You don’t want to run traces under the tabs of the TO220 as they can short out, even with solder mask, if there’s a scratch or some conductive schmutz.
I’d add silkscreen labels to the LEDs stating what they mean, and add polarity marks and voltage range to the power connector.
Thanks for the suggestions. I have cleaned up the traces coming in to the TO220s.
There are capacitors to the left of the 7805, between it and the polarity protection diode. There are also 2 decoupling caps right next to the AVR, one on each side, near the middle of the long side of the chip.

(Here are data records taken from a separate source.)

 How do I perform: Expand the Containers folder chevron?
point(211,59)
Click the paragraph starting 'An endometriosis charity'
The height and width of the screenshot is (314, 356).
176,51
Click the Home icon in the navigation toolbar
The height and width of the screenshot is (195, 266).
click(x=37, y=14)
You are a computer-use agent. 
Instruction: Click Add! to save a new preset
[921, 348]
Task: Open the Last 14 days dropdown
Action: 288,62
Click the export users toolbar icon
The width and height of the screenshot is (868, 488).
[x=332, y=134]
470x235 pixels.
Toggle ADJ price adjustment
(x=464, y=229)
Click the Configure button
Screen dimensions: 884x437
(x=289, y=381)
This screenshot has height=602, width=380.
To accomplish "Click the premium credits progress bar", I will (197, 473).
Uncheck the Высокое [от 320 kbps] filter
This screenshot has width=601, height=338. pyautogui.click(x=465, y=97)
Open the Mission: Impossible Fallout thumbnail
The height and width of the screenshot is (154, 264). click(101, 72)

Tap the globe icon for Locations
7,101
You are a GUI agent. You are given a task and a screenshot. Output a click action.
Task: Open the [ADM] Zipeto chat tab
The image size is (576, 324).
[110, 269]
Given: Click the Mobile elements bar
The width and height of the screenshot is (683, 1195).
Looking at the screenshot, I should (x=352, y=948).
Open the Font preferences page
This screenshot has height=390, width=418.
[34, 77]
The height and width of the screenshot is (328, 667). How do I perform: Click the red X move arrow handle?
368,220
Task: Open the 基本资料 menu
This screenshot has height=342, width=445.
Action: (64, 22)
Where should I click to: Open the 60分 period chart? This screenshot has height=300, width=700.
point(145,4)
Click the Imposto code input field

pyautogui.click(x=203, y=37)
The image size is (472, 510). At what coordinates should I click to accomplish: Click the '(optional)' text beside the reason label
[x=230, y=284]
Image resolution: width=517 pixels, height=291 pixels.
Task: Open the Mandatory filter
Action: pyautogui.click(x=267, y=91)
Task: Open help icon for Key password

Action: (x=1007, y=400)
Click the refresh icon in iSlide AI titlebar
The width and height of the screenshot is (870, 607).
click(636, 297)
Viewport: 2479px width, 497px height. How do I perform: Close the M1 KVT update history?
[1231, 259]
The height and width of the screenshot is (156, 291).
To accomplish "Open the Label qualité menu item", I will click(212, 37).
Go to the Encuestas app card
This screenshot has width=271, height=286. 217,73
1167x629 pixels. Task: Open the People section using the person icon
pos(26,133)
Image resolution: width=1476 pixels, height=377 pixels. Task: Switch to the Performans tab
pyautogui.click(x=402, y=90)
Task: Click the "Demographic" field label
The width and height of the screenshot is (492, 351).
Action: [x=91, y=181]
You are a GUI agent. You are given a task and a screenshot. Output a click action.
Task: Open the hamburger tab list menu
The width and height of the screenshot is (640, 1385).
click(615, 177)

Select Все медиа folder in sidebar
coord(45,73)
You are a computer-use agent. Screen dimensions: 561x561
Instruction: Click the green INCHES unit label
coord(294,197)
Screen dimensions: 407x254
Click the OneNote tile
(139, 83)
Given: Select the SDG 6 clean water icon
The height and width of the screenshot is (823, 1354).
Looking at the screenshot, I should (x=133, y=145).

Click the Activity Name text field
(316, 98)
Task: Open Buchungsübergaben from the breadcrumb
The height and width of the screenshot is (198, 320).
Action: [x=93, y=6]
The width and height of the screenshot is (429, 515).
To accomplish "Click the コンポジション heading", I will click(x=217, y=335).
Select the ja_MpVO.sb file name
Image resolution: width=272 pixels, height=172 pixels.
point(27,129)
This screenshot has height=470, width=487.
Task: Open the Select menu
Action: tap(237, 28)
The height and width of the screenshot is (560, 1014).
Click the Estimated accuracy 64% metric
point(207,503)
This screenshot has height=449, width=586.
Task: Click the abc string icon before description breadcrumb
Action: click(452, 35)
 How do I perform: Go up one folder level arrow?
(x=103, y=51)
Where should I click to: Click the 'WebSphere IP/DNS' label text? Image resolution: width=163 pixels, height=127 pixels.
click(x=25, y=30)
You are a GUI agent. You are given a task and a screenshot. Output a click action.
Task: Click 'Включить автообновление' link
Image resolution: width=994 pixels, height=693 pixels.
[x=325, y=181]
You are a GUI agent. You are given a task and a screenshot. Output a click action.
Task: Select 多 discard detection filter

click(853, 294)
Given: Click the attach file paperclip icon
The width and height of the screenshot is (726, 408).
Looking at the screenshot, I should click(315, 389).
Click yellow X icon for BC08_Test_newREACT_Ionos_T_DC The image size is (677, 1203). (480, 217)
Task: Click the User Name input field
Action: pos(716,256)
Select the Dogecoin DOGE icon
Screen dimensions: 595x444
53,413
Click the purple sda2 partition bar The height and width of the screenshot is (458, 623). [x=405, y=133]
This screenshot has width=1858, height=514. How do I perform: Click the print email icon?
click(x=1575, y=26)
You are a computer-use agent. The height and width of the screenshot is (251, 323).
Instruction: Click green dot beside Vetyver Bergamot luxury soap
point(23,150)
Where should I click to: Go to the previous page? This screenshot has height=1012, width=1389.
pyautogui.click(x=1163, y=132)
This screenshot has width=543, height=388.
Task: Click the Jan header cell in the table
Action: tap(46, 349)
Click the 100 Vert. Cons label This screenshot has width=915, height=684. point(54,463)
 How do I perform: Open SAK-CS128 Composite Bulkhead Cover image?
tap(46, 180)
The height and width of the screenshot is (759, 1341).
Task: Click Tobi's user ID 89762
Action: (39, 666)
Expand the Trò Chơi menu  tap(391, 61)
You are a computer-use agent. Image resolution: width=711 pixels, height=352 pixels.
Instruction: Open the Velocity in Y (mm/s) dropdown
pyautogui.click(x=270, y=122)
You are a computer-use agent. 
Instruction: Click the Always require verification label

They just don’t have a very informational picture.
which says that 6 amps on 1oz copper requires a trace 364 mils wide. Going to 2oz copper takes the trace width down to 182 mils. Amusingly, I can find other trace width calculators that say the same, and I can find calculators that say I only need 107 mils of 1oz for 6 amps. It appears that current capacity of a trace goes down if it is inside the board due to lack of heat dissipation.
New image with the top silk turned on instead of the part labels.
That calculator is showing 364 mils for inside layers (for a board with more than two layers), and 140 mils for outside layers. Outside layers can dissipate heat better.